Research reviews document significant, measurable benefits of family involvement. See Henderson and Berla (1994) & Henderson & Mapp (2002)
Some key findings…
When families are involved at home and at school – children do better in school, and the schools they go to get better.
There is a positive relationship between family involvement and student success, regardless of race/ethnicity, class, or parents’ level of education.
When schools engage families in ways that are linked to improving student learning, students make greater gains.
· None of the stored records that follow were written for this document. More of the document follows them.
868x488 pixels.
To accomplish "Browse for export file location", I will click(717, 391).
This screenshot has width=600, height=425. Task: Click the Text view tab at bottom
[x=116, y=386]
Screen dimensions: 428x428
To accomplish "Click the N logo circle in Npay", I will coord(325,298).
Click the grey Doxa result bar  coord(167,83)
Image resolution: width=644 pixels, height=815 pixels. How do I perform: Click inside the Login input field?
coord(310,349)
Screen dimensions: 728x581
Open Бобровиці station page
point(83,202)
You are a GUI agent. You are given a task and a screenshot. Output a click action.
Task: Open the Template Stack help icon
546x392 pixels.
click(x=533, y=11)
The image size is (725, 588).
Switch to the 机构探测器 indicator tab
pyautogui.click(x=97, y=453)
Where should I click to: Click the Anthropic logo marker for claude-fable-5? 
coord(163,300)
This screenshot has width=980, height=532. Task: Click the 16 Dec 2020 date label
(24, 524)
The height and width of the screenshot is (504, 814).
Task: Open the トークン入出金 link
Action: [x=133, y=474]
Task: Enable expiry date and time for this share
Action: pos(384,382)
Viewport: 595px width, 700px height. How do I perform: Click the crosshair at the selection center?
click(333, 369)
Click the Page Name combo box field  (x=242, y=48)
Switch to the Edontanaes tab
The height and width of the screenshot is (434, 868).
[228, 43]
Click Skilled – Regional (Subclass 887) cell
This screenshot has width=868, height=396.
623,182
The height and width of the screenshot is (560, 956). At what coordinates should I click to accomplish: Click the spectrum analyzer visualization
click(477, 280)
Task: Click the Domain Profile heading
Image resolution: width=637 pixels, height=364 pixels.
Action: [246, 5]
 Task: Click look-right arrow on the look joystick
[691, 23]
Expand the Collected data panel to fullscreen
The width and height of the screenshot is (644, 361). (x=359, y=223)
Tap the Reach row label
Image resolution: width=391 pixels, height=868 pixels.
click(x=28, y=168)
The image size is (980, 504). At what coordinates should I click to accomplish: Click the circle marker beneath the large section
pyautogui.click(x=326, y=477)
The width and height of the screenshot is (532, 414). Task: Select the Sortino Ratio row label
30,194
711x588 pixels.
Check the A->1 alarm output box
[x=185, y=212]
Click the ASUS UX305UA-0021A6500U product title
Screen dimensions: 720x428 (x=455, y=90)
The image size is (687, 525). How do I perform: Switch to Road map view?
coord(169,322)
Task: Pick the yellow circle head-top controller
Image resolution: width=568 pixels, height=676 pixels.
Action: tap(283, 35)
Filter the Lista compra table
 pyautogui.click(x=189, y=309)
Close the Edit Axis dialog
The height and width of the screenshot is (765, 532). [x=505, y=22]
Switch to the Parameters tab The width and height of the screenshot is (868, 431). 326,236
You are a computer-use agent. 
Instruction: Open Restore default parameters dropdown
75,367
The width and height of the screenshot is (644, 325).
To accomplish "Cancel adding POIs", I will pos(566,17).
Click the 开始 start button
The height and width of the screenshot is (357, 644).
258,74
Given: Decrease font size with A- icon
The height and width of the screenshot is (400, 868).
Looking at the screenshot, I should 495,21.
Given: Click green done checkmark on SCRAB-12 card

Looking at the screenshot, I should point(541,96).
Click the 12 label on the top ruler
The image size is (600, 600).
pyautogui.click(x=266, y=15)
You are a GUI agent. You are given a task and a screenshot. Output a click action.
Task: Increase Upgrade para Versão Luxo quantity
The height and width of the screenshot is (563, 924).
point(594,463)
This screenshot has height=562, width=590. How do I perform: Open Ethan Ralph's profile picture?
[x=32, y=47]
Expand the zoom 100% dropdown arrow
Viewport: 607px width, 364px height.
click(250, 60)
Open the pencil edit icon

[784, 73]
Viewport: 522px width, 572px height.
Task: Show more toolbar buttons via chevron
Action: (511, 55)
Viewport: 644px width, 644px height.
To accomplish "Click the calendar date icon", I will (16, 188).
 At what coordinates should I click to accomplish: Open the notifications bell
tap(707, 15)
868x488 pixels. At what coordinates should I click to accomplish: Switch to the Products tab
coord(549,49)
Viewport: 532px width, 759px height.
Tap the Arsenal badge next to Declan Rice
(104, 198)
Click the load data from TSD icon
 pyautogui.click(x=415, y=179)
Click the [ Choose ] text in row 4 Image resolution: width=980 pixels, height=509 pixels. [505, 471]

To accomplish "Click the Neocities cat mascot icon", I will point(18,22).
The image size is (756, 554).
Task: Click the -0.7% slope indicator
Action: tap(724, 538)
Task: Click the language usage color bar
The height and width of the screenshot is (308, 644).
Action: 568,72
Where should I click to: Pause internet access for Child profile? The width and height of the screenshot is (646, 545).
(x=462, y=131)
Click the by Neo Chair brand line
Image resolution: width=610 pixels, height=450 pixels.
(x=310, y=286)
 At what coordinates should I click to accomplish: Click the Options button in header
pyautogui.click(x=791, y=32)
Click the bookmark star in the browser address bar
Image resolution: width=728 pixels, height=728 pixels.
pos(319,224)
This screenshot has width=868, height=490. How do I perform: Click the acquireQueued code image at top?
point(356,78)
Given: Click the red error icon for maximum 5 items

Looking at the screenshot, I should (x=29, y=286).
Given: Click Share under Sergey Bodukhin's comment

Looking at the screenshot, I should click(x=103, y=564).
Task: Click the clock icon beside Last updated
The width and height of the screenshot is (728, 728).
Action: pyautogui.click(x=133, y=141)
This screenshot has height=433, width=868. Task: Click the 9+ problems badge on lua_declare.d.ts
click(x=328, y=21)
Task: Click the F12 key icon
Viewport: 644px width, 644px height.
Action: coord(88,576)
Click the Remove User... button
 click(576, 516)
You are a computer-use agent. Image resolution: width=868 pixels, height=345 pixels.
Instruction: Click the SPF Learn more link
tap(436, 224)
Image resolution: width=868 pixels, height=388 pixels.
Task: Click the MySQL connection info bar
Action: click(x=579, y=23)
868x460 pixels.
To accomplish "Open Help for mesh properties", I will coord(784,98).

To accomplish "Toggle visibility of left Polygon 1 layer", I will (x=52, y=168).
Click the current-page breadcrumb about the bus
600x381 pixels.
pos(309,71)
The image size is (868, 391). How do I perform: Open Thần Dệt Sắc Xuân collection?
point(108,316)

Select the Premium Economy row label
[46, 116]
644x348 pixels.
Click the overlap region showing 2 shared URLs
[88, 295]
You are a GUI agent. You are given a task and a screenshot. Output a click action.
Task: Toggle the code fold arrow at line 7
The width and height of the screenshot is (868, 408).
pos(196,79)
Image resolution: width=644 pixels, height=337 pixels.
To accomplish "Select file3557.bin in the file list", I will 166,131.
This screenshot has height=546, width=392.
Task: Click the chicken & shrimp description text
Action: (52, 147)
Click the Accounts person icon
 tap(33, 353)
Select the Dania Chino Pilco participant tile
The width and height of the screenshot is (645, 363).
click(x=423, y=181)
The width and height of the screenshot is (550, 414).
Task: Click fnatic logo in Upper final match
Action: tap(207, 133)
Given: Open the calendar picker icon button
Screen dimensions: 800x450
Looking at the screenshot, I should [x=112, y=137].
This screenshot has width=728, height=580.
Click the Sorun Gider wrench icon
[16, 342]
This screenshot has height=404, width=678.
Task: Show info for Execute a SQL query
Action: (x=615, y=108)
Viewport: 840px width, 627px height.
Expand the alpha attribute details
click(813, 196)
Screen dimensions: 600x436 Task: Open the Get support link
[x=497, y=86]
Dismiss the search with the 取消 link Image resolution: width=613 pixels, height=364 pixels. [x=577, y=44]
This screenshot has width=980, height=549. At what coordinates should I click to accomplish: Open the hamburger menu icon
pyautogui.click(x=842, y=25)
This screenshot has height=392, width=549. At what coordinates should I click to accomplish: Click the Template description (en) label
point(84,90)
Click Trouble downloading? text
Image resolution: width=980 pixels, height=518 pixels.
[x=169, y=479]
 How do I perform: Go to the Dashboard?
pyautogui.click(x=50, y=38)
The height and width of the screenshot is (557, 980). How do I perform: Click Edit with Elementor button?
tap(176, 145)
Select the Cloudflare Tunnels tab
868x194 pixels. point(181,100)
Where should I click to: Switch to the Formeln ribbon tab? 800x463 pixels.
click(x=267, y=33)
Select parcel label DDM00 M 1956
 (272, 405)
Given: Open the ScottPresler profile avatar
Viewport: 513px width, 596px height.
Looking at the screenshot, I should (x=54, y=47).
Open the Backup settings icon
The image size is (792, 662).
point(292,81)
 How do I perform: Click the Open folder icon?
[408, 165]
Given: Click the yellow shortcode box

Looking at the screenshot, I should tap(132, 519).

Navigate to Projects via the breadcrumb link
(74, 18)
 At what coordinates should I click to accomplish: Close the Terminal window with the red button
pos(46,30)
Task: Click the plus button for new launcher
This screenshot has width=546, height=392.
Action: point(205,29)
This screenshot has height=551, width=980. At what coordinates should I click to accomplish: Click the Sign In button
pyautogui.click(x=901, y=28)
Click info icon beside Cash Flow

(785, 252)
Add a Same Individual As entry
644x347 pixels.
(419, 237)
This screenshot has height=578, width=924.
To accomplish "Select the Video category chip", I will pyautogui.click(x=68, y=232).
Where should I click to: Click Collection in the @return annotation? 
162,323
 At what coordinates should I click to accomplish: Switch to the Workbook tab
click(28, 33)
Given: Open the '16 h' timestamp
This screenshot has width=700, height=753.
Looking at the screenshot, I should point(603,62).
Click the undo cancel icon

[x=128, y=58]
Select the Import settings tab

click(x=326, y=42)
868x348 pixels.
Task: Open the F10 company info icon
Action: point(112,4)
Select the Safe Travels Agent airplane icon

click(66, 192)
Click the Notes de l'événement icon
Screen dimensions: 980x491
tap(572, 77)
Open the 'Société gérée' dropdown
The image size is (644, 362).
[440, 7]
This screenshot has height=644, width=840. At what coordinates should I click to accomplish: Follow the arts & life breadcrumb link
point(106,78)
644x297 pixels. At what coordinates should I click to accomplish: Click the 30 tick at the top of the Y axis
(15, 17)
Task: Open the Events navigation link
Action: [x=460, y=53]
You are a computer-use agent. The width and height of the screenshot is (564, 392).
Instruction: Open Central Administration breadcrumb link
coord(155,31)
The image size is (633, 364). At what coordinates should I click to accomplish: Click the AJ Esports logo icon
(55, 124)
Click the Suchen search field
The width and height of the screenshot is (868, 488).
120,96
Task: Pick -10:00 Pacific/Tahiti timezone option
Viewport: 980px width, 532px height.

Research also found children do best when their parents are enabled to play 4 key roles: As Decision-Makers Parents serve on advisory committees and management teams participating in joint problem-solving. As Advocates Parents help children negotiate the system and receive fair treatment, and work to make the system responsible to all families As Supporters Contribute their time, knowledge and skills to the school enriching the curriculum . As Teachers Parents create a home environment that promotes learning and reinforces what is being taught at school.
Roving Readers are parents, grandparents and community members who rove around classrooms as guest readers sharing favorite stories that combat stereotypes and help develop positive self-esteem and appreciation of diversity.
Initiated in 1996, Library Nights continue to be a very popular program, especially among yong children. An average of 70 children and their fasmilies from the diverse backgrounds represented in the school attend every month.
Project Interaction also supports Pre-K Library Afternoons , which pre-K teachers began in 2006.
Parents learn in more depth about what children need to know by the end of the school year…
Observe what and how their children are learning in the classroom…
and take home practical ideas to reinforce the learning at home.
Heritage and Diversity Special Projects Design take home and school-wide activities to help all children learn about their roots and learn to appreciate the cultural and language diversity in the school.
An opportunity for teachers to build stronger school-family connections and learn about the cultures of their second language learners by doing home visits where the family teaches them how to make a typical dish and the teacher shows them how to reinforce math (measuring) concepts while cooking.
A kitchen is a safe place for teachers and families to interact, build relationships and learn together.